そんな不安を解決する方法のひとつが、老人ホームへの入居。自立型老人ホームであれば、介護が必要のない高齢者が入居できる施設。食事などの生活支援サービスが受けられ、イメージとしては高齢者に限定したサービスアパートメント。見守りサービスがあれば、孤独死の心配もありません。
介護が必要になったら退去する必要がありますが、通常、連携する施設があり、連携もスムーズ。ネックになるのがコスト。入居金は0~数億円、月額費用は10万~40万円ほど。ほかの老人ホームに比べると高めではあるものの、単身者の老後の不安が解消できると考えると、安いものかもしれません。
そんな老後を見据えて、では50歳から資産形成を本格化しようとする、未婚の独身サラリーマン。しかし「そんなこと、無駄だからやめておけ」という外野の声が。
――だって、独り身だったら、そんなに長生きしないし
どういうことでしょう。厚生労働省『人口動態調査』(2021年)によると、男性の寿命の中央値は82歳。配偶関係でみていくと、配偶者ありは同じく82歳。一方で配偶者なしの未婚者は67歳と、圧倒的に若いのが特長です。つまり、「単身者の半数は67歳を前に死んでしまう」ということ。これでは、確かに「老後に備えなさい」という世の中の論調は、ただ悲しく聞こえてくるに違いありません。
――えっ、老後の備えって、私たちには無意味ということ!?

(課題)
A) 老後と単身者についての文章のうち、「そんな不安を解決する方法のひ」から「こえてくるに違いありません。」までを、その語句も含めて一字も変えずに書き写すこと。
B) 老後と単身者についての文章によると、自立型老人ホームの月額費用はどのくらいか。
C) 老後と単身者についての文章を、最後の行の後から書き継ぐこと。

(収集データ)

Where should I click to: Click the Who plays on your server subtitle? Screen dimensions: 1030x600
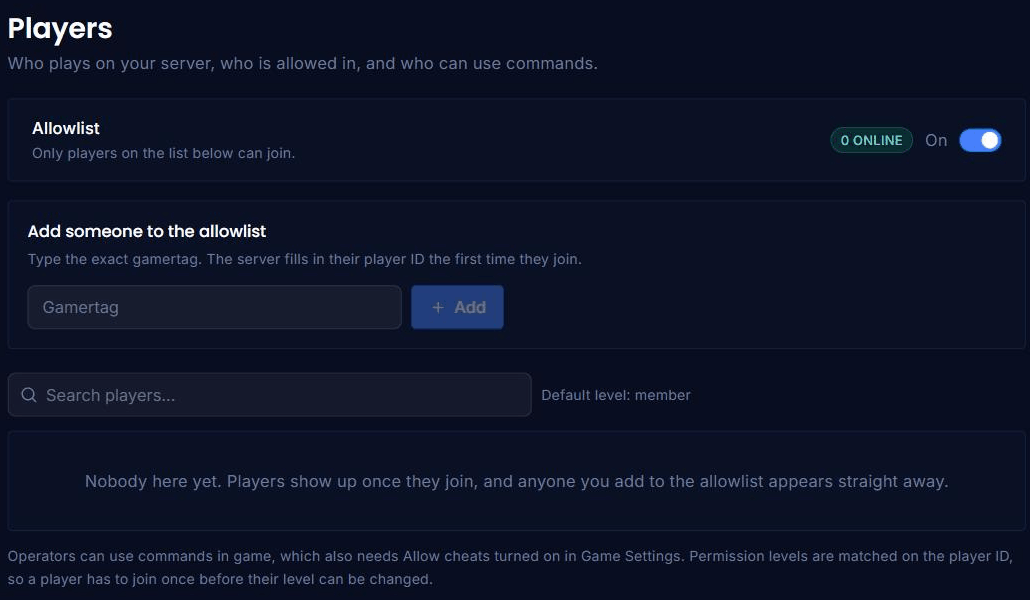302,63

(課題の解答)
A)
そんな不安を解決する方法のひとつが、老人ホームへの入居。自立型老人ホームであれば、介護が必要のない高齢者が入居できる施設。食事などの生活支援サービスが受けられ、イメージとしては高齢者に限定したサービスアパートメント。見守りサービスがあれば、孤独死の心配もありません。
介護が必要になったら退去する必要がありますが、通常、連携する施設があり、連携もスムーズ。ネックになるのがコスト。入居金は0~数億円、月額費用は10万~40万円ほど。ほかの老人ホームに比べると高めではあるものの、単身者の老後の不安が解消できると考えると、安いものかもしれません。
そんな老後を見据えて、では50歳から資産形成を本格化しようとする、未婚の独身サラリーマン。しかし「そんなこと、無駄だからやめておけ」という外野の声が。
――だって、独り身だったら、そんなに長生きしないし
どういうことでしょう。厚生労働省『人口動態調査』(2021年)によると、男性の寿命の中央値は82歳。配偶関係でみていくと、配偶者ありは同じく82歳。一方で配偶者なしの未婚者は67歳と、圧倒的に若いのが特長です。つまり、「単身者の半数は67歳を前に死んでしまう」ということ。これでは、確かに「老後に備えなさい」という世の中の論調は、ただ悲しく聞こえてくるに違いありません。

B) 10万～40万円ほどである。

C)
未婚男性の主な死因をみていくと、最も多いのが「悪性新生物」で23.1%。有配偶者の男性の死因トップも「悪性新生物」ですが、未婚男性よりも10ポイント以上も高くなっています。その要因として考えられるのが、有配偶者のほうが寿命が長いから。一般的に「悪性新生物」は高齢になるほど罹患率は上がり、必然的に「悪性新生物」で亡くなる人は増加するのです。一方で、未婚男性の死因で有配偶者よりも多いのが「自殺」。未婚男性の死因の6.8%を占め、有配偶者よりも5ポイント以上も高くなっています。自死に追い込まれる理由はさまざまですが、そんな状況に追い込まれる人が、未婚者のほうが多いというのは間違いのない事実です。
未婚男性の寿命の中央値は67歳。この数値を根拠に「老後の備えは無意味」というのはあまりに早計。未婚者の半数は67歳を超えて生きていくわけですから、備えなしで老後に突入はあまりに危険です。未婚者であっても、用意周到な老後の備え以外に、老後不安を解消する術はないといえるでしょう。